Problem to solve = Copy out the full listing that comes next, exactly.

Data for analysis =
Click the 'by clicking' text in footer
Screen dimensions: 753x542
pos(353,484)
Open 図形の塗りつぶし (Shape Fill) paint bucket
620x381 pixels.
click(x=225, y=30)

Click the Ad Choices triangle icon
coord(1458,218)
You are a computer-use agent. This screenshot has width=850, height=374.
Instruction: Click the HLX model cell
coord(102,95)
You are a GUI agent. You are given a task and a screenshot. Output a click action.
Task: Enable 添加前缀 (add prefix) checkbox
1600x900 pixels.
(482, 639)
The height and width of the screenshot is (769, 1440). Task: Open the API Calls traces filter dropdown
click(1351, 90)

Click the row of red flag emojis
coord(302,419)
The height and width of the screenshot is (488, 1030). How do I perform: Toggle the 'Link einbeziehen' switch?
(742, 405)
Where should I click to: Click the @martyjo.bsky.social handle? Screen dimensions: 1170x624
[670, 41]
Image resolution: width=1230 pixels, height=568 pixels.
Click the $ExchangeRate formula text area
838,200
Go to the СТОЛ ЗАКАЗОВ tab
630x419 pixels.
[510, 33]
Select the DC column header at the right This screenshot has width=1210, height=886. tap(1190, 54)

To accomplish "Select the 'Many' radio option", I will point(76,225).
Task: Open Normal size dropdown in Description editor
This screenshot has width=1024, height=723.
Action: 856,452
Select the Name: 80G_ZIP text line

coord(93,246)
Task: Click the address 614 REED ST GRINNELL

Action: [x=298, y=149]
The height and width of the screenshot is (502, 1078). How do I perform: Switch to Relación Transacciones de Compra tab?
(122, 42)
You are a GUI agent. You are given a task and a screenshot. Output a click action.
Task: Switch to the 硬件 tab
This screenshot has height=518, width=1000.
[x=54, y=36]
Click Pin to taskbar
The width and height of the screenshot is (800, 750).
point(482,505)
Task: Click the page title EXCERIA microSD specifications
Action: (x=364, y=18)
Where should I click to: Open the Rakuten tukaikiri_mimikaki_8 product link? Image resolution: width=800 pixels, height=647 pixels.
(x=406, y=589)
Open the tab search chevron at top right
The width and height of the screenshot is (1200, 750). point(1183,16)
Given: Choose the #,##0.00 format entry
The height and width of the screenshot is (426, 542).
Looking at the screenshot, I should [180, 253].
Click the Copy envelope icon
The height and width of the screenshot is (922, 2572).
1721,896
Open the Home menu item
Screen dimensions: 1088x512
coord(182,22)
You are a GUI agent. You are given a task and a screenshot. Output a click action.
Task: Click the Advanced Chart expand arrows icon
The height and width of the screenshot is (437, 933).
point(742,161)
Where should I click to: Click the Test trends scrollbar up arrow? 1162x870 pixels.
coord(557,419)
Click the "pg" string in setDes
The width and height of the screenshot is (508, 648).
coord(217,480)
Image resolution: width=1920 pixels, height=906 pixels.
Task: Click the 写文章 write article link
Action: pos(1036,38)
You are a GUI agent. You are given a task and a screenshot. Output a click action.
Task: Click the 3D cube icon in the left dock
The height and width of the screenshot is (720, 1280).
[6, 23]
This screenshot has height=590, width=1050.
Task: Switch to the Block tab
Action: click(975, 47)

Response below =
Click the 'by clicking' text in footer
Screen dimensions: 753x542
pos(353,484)
Open 図形の塗りつぶし (Shape Fill) paint bucket
620x381 pixels.
click(x=225, y=30)

Click the Ad Choices triangle icon
coord(1458,218)
You are a computer-use agent. This screenshot has width=850, height=374.
Instruction: Click the HLX model cell
coord(102,95)
You are a GUI agent. You are given a task and a screenshot. Output a click action.
Task: Enable 添加前缀 (add prefix) checkbox
1600x900 pixels.
(482, 639)
The height and width of the screenshot is (769, 1440). Task: Open the API Calls traces filter dropdown
click(1351, 90)

Click the row of red flag emojis
coord(302,419)
The height and width of the screenshot is (488, 1030). How do I perform: Toggle the 'Link einbeziehen' switch?
(742, 405)
Where should I click to: Click the @martyjo.bsky.social handle? Screen dimensions: 1170x624
[670, 41]
Image resolution: width=1230 pixels, height=568 pixels.
Click the $ExchangeRate formula text area
838,200
Go to the СТОЛ ЗАКАЗОВ tab
630x419 pixels.
[510, 33]
Select the DC column header at the right This screenshot has width=1210, height=886. tap(1190, 54)

To accomplish "Select the 'Many' radio option", I will point(76,225).
Task: Open Normal size dropdown in Description editor
This screenshot has width=1024, height=723.
Action: 856,452
Select the Name: 80G_ZIP text line

coord(93,246)
Task: Click the address 614 REED ST GRINNELL

Action: [x=298, y=149]
The height and width of the screenshot is (502, 1078). How do I perform: Switch to Relación Transacciones de Compra tab?
(122, 42)
You are a GUI agent. You are given a task and a screenshot. Output a click action.
Task: Switch to the 硬件 tab
This screenshot has height=518, width=1000.
[x=54, y=36]
Click Pin to taskbar
The width and height of the screenshot is (800, 750).
point(482,505)
Task: Click the page title EXCERIA microSD specifications
Action: (x=364, y=18)
Where should I click to: Open the Rakuten tukaikiri_mimikaki_8 product link? Image resolution: width=800 pixels, height=647 pixels.
(x=406, y=589)
Open the tab search chevron at top right
The width and height of the screenshot is (1200, 750). point(1183,16)
Given: Choose the #,##0.00 format entry
The height and width of the screenshot is (426, 542).
Looking at the screenshot, I should [180, 253].
Click the Copy envelope icon
The height and width of the screenshot is (922, 2572).
1721,896
Open the Home menu item
Screen dimensions: 1088x512
coord(182,22)
You are a GUI agent. You are given a task and a screenshot. Output a click action.
Task: Click the Advanced Chart expand arrows icon
The height and width of the screenshot is (437, 933).
point(742,161)
Where should I click to: Click the Test trends scrollbar up arrow? 1162x870 pixels.
coord(557,419)
Click the "pg" string in setDes
The width and height of the screenshot is (508, 648).
coord(217,480)
Image resolution: width=1920 pixels, height=906 pixels.
Task: Click the 写文章 write article link
Action: pos(1036,38)
You are a GUI agent. You are given a task and a screenshot. Output a click action.
Task: Click the 3D cube icon in the left dock
The height and width of the screenshot is (720, 1280).
[6, 23]
This screenshot has height=590, width=1050.
Task: Switch to the Block tab
Action: click(975, 47)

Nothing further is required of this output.